PCI is a non-surgical procedure used to treat narrowing of the coronary arteries, improving blood flow to the heart. This study, funded by UHNM Charity, looked at data from all PCI procedures undertaken in the UK between 2005 and 2013.
This research found that the BMI of patients undergoing PCI procedures has increased over time. It was also found that those patients with a higher BMI, specifically overweight patients, have far fewer complications and better clinical outcomes compared to either normal weight or underweight patients.
The link between higher BMI and better clinical outcomes supports the obesity paradox. This is a medical theory whereby overweight patients tend to have better outcomes for a number of different cardiovascular conditions than either patients of a 'normal' weight or underweight patients.
Prof Mamas Mamas, Consultant Cardiologist at UHNM and Professor of Cardiology at Keele University, led this research, alongside Dr. Eric Holroyd, Consultant Cardiologist at UHNM, and other colleagues from the Trust.

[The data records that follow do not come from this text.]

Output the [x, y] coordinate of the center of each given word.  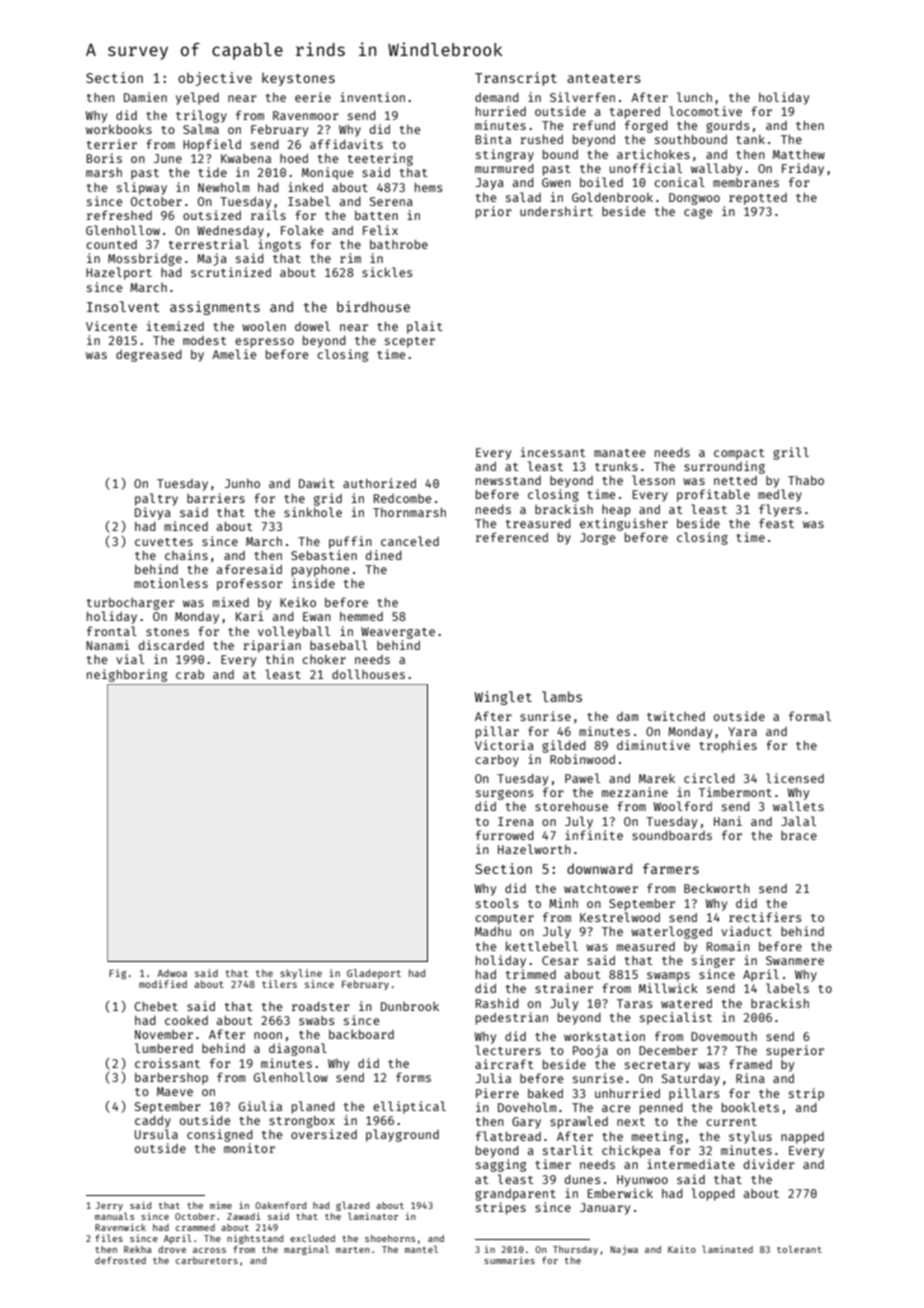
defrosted [120, 1260]
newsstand [508, 480]
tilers [279, 984]
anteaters [604, 78]
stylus [750, 1137]
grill [791, 453]
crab [190, 674]
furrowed [505, 835]
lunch [694, 97]
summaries [509, 1260]
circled [709, 778]
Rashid [497, 1003]
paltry [156, 499]
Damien [145, 97]
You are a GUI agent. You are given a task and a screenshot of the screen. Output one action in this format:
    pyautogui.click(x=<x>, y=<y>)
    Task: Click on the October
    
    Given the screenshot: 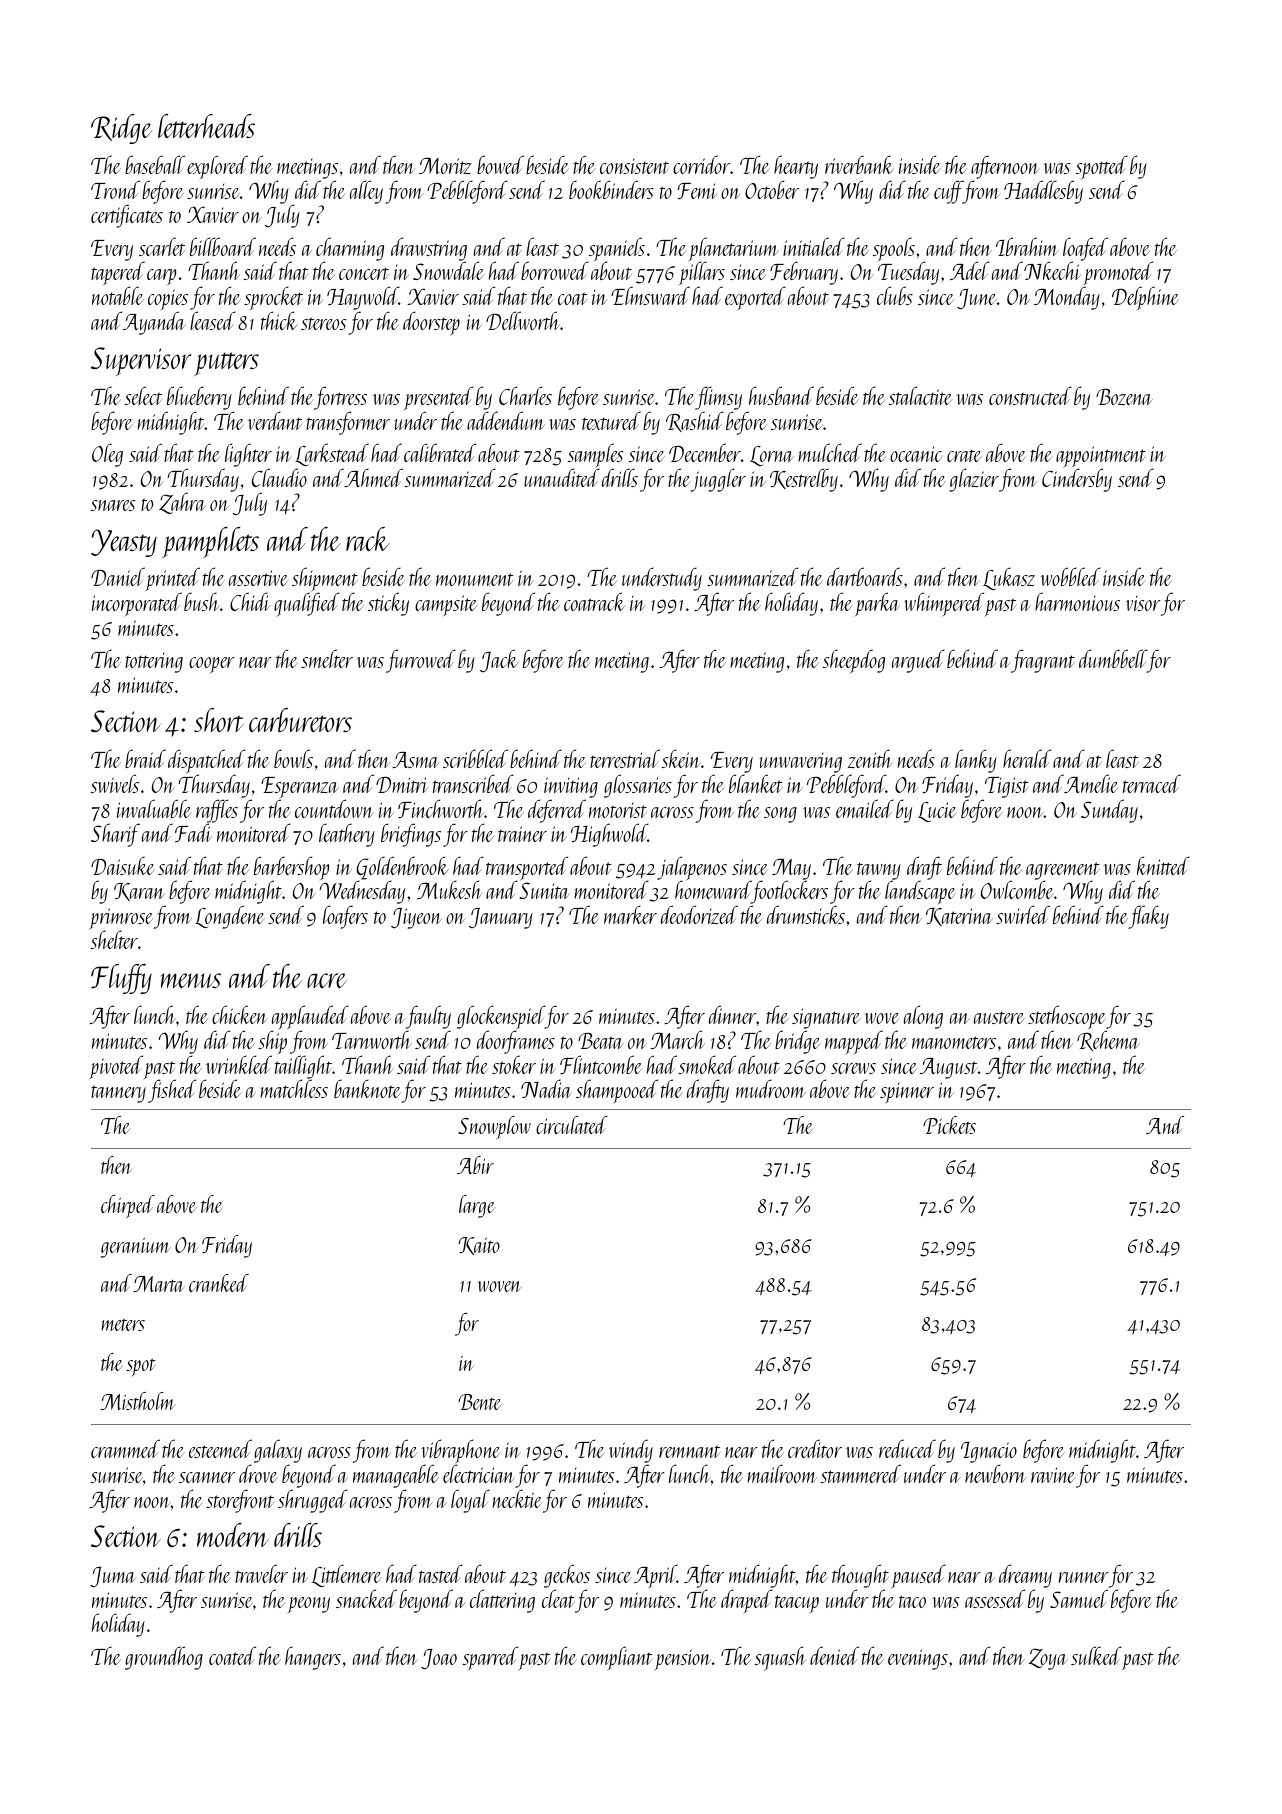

Prof Mamas said: "We have found that patients over time are becoming heavier and more obese. For many years fat tissue was considered an inert tissue, but we now know that it releases hormones and other substances that may have a protective effect on patients.
"The important thing to say is that patients shouldn't try to become obese in the hope that it will improve their outcomes. The effect size of this study was small, and obesity is associated with significant problem such as cancer, diabetes development, and cardiovascular risk, so patients should maintain a healthy weight.
"More work will be required to understand the obesity paradox, whether it is a real biological phenomenon or whether it is driven by unmeasured facts such as obese patients being younger and therefore healthier overall, compared to more elderly and frail patients that are underweight or of normal weight."